:: KUTIPAN UNTUK DIBACA ::

Dalam hal ini Muhammad Abduh mengkategorikan orang non Muslim yang tidak
memusuhi orang-orang Muslim lah yang boleh diangkat menjadi pemimpin. Adapun
argumen Abduh didasari ayat QS.
Al-Mumtahanah : 9
إِنَّمَا
يَنْهَاكُمُ اللَّهُ عَنِ الَّذِينَ قَاتَلُوكُمْ فِي الدِّينِ وَأَخْرَجُوكُمْ
مِنْ دِيَارِكُمْ وَظَاهَرُوا عَلَى إِخْرَاجِكُمْ أَنْ تَوَلَّوْهُمْ وَمَنْ
يَتَوَلَّهُمْ فَأُولَئِكَ هُمُ الظَّالِمُونَ
Artinya
: sesungguhnya Allah hanya melarang kamu menjadikan sebagai kawanmu
orang-orang yang memerangimu karena agama dan mengusir amu dari negerimu, dan
membantu untuk mengusirmu. Dan barang siapa menjadikan mereka sebagai lawan,
maka mereka itulah orang-orang yang dzalim.
Muhammad Abduh menawarkan pendekatan
sosio historis terhadap asbabun nuzul ayat tersebut. Dalam hal ini Abduh
memperbolehkan non Muslim menjadi pemimpin dengan alasan: pertama larangan
tersebut hanya berlaku jika non Muslim menzhalimi orang Muslim. Yang kedua
Muhammad Abduh melihat bahwa laragan tersebut tidak relevan juka diterapan pada
saat ini karena non Muslim juga dilindungi haknya sebagaimana yang pernah
dilakukan oleh Rasulullah ketika memimpin kota Madinah. Yang ketiga ada
dalil yang mendukung untuk memberikan keadilan pada oarng-orang non Muslim.[25]
Sementara Al-Mawardi seorang ulama
yang bermadzhab Syafi’i juga
memperbolehkan pengangkatan orang non Muslim untuk jabatan publik tertentu.
Adapun berikut ini tafshil atau rincian terhadap jabatan tersebut yang beliau
tulis dalam kitab Al-Ahkamus Sulthoniyah wal Wilayatud Diniyah halaman 27.

:::
:: DATA TERSIMPAN ::

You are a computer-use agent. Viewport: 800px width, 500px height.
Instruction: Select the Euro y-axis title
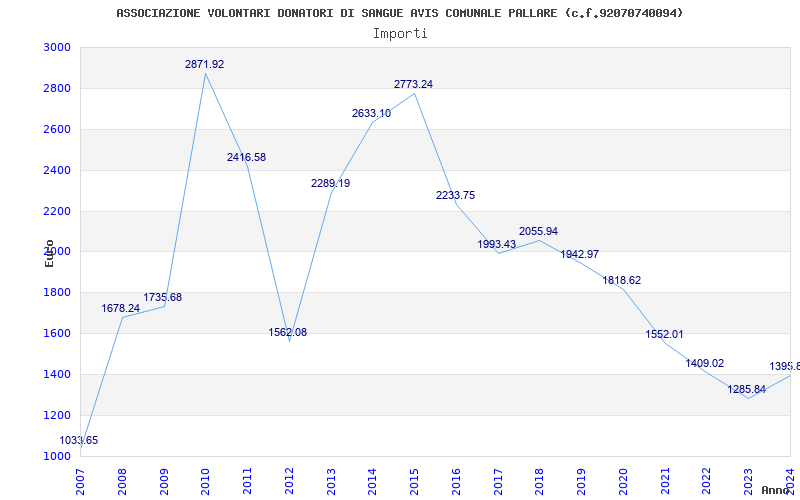coord(49,253)
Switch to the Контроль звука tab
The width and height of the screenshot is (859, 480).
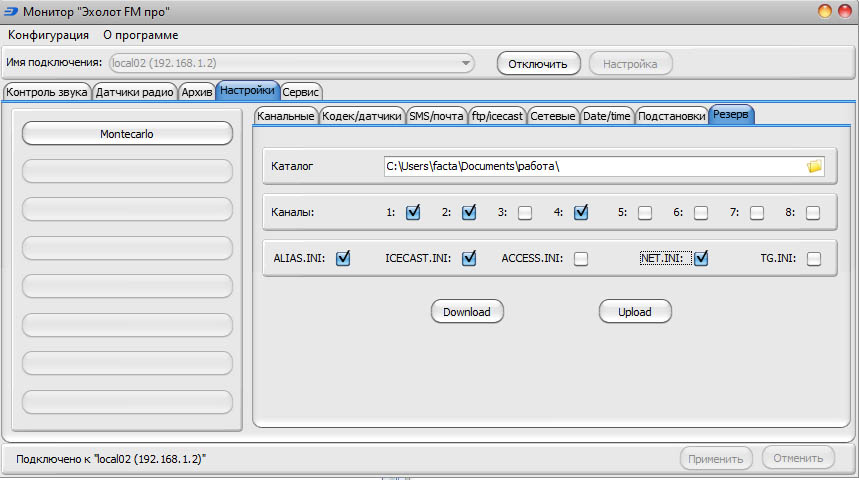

:::

> **TUJUAN 1**: Tentukan apakah setiap pernyataan berikut sesuai dengan kutipan tentang kepemimpinan non Muslim, lalu jawab ya atau tidak disertai kata-kata penentu dari kutipan itu: (a) Muhammad Abduh hanya membolehkan orang non Muslim yang tidak memusuhi orang Muslim untuk diangkat menjadi pemimpin; (b) Al-Mawardi adalah ulama bermadzhab Hanafi; (c) Muhammad Abduh menggunakan pendekatan sosio historis terhadap asbabun nuzul ayat yang dibahas.
> **TUJUAN 2**: Lanjutkan kutipan tentang kepemimpinan non Muslim dari kalimat terakhirnya.

> **JAWABAN YANG DIHARAPKAN 1**:
(a) Ya: "orang non Muslim yang tidak memusuhi orang-orang Muslim lah yang boleh diangkat menjadi pemimpin".
(b) Tidak: "Al-Mawardi seorang ulama yang bermadzhab Syafi’i".
(c) Ya: "Muhammad Abduh menawarkan pendekatan sosio historis terhadap asbabun nuzul ayat tersebut".

> **JAWABAN YANG DIHARAPKAN 2**:
و يجوز أن يكون
هذا الوزير من اهل الذمة وإن لم يجوز ان يكون وزير التوفيض منهم
Posisi pejabat (Tanfidz atau
eksekutif) boleh diisi oleh dzimmi atau orang non Muslim yang siap hidup
bersama orang Muslim. Tetapi untuk posisi pejabat tafwidh atau pejabat dengan
otoritas regulasi, legislasi, yudikasi, otoritas tidak boleh diisi oleh
kalangan mereka.
Dalam kitab tersebut Al-Mawardi
mengemukakan bahwa kekuasaan dibagi menjadi 2 yaitu tafwidh dan tanfidz. Adapun
tafwid memiliki cakupan kerja penanganan hukum, mengatur strategi perang,
mengatur anggaran, regulasi, dan legislasi. Sedangkan pejabat tafwidh,
Al-Mawardi mensyaratkan Is;am, pemahaman terhadap hukum agama, mereka.
H.
Kontekstualisasi Mengangkat Pemimpin Non-Muslim di Indonesia
Negara Indonesia adalah negara
majemuk, yang di dalamnya terdapat banyak suku bangsa, adat istiadat, dan
kebudayaan, serta mempunyai beragam Agama yang dianut oleh penduduknya. Untuk
menyatukan dan mempersatukan Bangsa dan Negara, Indonesia mempunyai semboyan
Bhineka Tunggal Eka, yang menjadikan pancasila sebagai dasar negara. Walaupun
Negara Indonesia mayoritas penduduknya adalah penganut agama Islam, Namun, para
pendiri Negara Indonesia tidak memilih syariah Islam sebagai dasar Negara.
Mereka sadar, Negara bisa kuat dan kokoh bukan dari pemahaman bernegara
sekelompok orang tertentu saja, namun dari pemahaman bernegara secara
keseluruhan. Kurang lebih sebagai mana yang dipraktikkan oleh Nabi saat
mendirikan Negara Madinah. Naiknya seorang non-Muslim menjadi salah satu
pejabat pemerintahan di Negara ini, yang mengatur permasalahan kehidupan
permasyarakatan keduniaan, tidaklah dilarang. Karena tidak ada satu Undang-Undang
pun Negara Indonesia ini, yang melarang mereka mengemban suatu jabatan di
pemerintahan, sebagaimana pendapat M. Quraish Shihab, tentang kebolehan
non-Muslim menjabat di pemerintahan.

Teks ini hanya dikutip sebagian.